Provided text:
Canada

Why Rob Ford is the year’s top newsmaker

Scandalized, embarrassed and mocked worldwide, yet still unbowed. Who else but Rob Ford?
Toronto Mayor Rob Ford scrums with the media as he arrives at his office on Thursday November 14, 2013. THE CANADIAN PRESS/Chris Young
Chris Young/CP

There’s never been anyone like him. The drugs, the booze and the shambolic behaviour might summon past scandals to mind, but what politician has ever shown this tolerance for ostracism? In the last seven months, Rob Ford has morphed from embattled mayor to celebrity disaster scene—his florid visage a staple of late-night comedy shows, where funnymen savour dissonant phrases like “Toronto’s crack-smoking mayor.” George W. Bush is the last guy who should derive schadenfreude from the travails of a serial blunderer. But when Ford’s name came up during Bush’s recent appearance on the Tonight Show, the 43rd U.S. president felt free to throw back his head and laugh.

Friends, foes and federal cabinet ministers have tried in vain to get Ford to step aside. Council colleagues have urged him to seek help. Matt Lauer, host of NBC’s Today, scolded the mayor before the program’s five million-strong audience for putting his appetites before the interests of his city—a dressing down that Ford should have faced months ago from Canadian interviewers. “You have brought disgrace to this office,” charged Lauer, “and you know that’s true.”

Yet here Ford stands. “If you think American-style politics is nasty, you guys have just attacked Kuwait,” he told incredulous councillors on Nov. 18, referring to Saddam Hussein’s 1990 invasion. “Mark my words, friends, this is going to be outright war in the next election and I’m going to do everything in my power, everything in my power to beat you guys.” Moments later, city council voted to commandeer Ford’s staff and reallocate most of his office budget. The mayor responded with dark warnings of civil suits against individual councillors, and claimed to hold damaging information about his colleagues’ misbehaviour which, if revealed, will thicken the stink cloud hovering over Canada’s largest city.

It’s hard to discern any lessons in this fiasco. The story moves too quickly; the mayor’s future remains too uncertain. But we won’t soon forget the Year of Ford. Back in May, when reports of a video showing the mayor smoking crack cocaine first surfaced, an obvious course of action lay before him: Take a leave of absence, seek substance-abuse counselling, return to office a few weeks later. Instead, Ford chose the route that would inflict maximum damage to the city, and to himself. “I do not use crack cocaine, nor am I an addict of crack cocaine,” he blustered at a May 24 news conference. And about the video? “I cannot comment on a video that I have not seen or does not exist.”

Available records:
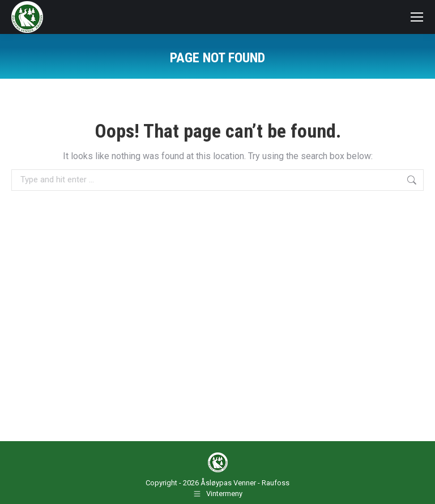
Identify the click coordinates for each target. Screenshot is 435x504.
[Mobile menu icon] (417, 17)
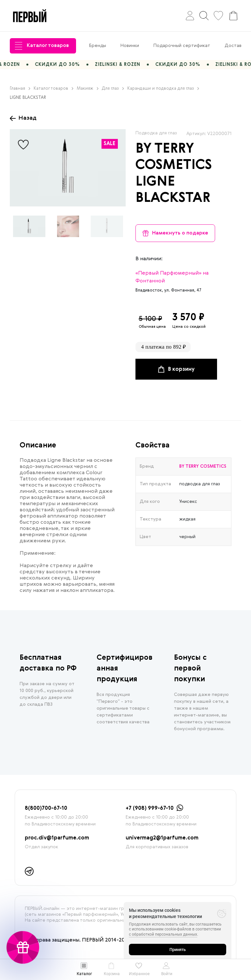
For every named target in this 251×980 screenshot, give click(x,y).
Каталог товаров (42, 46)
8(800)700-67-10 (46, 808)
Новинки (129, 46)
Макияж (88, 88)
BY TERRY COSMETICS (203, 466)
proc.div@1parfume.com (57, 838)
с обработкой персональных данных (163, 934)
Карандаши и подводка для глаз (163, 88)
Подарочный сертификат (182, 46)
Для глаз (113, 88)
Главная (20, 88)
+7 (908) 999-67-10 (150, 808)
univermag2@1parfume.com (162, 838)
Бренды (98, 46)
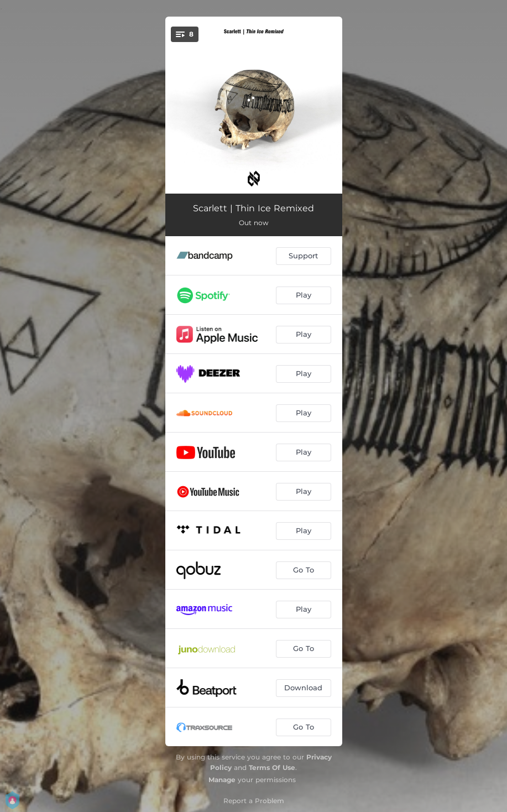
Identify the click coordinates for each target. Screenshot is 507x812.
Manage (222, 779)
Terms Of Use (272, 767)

Task instructions:
**A)** Quote everything from "There’s never been" down to "head and laugh." in the Rob Ford article.
**B)** Can you print everything in the listing from the line containing "Главная (20, 88)" down to its last line, leaving out the pictures?
The listing is unrelated to the Rob Ford article.

Responses to the exercise:
**A)**
There’s never been anyone like him. The drugs, the booze and the shambolic behaviour might summon past scandals to mind, but what politician has ever shown this tolerance for ostracism? In the last seven months, Rob Ford has morphed from embattled mayor to celebrity disaster scene—his florid visage a staple of late-night comedy shows, where funnymen savour dissonant phrases like “Toronto’s crack-smoking mayor.” George W. Bush is the last guy who should derive schadenfreude from the travails of a serial blunderer. But when Ford’s name came up during Bush’s recent appearance on the Tonight Show, the 43rd U.S. president felt free to throw back his head and laugh.

**B)**
Главная (20, 88)
+7 (908) 999-67-10 (150, 808)
univermag2@1parfume.com (162, 838)
Бренды (98, 46)
Identify the click coordinates for each target. Screenshot is 507x812.
Manage (222, 779)
Terms Of Use (272, 767)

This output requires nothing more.